Console JSON summary
Report file: data/evals/ollama_eval_report.json

Benchmark multiple models

ainl-ollama-benchmark --models qwen2.5:7b,llama3.1:8b --prompts data/evals/ollama_prompts.jsonl

--models can be omitted if you only run a cloud baseline (see below).

Output:

Ranked report: data/evals/ollama_benchmark_report.json
Ranking keys: pass rate (desc), avg error count (asc), elapsed time (asc)
Stderr: markdown table “Model comparison (Ollama + optional cloud)” for quick diffs
Optional summary CSV:

ainl-ollama-benchmark --models qwen2.5:7b,llama3.1:8b \
  --csv-out data/evals/ollama_benchmark_summary.csv \
  --with-viability

Optional: Anthropic Claude (cloud baseline)

Run the same prompt suite through Claude 3.5 Sonnet (Messages API, temperature=0) alongside local Ollama models:

pip install -e ".[anthropic]"
export ANTHROPIC_API_KEY=...
ainl-ollama-benchmark --models qwen2.5:7b --cloud-model claude-3-5-sonnet --prompts data/evals/ollama_prompts.jsonl

Alias claude-3-5-sonnet resolves to a pinned API model id; pass a full Anthropic model string to override.
If the key is missing or anthropic is not installed, the cloud leg is skipped with a stderr warning; Ollama results still print.
JSON field cloud_model_comparison holds the cloud summary (or { "skipped": true, "reason": ... }).
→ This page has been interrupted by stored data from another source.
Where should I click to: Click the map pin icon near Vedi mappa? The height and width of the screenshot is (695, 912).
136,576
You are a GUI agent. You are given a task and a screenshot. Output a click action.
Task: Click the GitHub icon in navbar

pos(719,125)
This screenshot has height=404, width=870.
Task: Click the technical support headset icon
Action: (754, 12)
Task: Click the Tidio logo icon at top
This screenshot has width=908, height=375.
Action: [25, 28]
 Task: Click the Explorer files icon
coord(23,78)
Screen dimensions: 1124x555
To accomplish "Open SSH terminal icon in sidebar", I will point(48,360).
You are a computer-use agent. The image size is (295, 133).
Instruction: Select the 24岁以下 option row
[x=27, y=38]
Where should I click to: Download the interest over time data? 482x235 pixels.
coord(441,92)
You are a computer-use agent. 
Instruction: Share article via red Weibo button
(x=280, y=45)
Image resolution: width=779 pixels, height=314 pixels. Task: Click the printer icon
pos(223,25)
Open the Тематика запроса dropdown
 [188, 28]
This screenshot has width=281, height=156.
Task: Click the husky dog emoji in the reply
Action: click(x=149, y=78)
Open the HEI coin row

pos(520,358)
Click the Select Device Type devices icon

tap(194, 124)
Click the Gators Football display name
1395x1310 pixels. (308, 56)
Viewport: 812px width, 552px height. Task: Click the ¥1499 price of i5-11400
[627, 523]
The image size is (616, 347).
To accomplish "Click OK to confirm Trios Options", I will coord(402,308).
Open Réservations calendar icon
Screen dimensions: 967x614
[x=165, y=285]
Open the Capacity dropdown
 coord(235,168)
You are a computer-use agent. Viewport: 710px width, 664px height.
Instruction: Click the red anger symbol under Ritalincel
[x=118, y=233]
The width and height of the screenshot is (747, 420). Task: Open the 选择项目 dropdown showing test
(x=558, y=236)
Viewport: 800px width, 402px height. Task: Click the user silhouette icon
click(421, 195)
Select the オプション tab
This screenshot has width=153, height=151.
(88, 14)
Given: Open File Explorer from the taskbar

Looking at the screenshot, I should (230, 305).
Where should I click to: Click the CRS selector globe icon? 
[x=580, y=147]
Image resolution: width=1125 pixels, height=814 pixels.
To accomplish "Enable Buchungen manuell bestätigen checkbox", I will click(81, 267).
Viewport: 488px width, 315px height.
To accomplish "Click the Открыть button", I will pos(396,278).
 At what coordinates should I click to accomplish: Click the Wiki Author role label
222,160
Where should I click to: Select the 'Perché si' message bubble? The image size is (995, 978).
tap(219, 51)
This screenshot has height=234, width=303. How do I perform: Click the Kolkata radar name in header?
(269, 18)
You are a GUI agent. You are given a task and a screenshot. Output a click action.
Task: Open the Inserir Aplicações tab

Standalone viability check for one .lang file:

ainl-check-viability examples/hello.lang

Metrics included

pass_rate: strict compile success rate
per-case error_count and sample errors
generated character count and IR stats
per-case guidance_items: normalized failure hints as {code, message}
report-level top_guidance: most frequent guidance codes with counts

Guidance code reference

Use guidance_items[].code and top_guidance[].code for stable analytics keys.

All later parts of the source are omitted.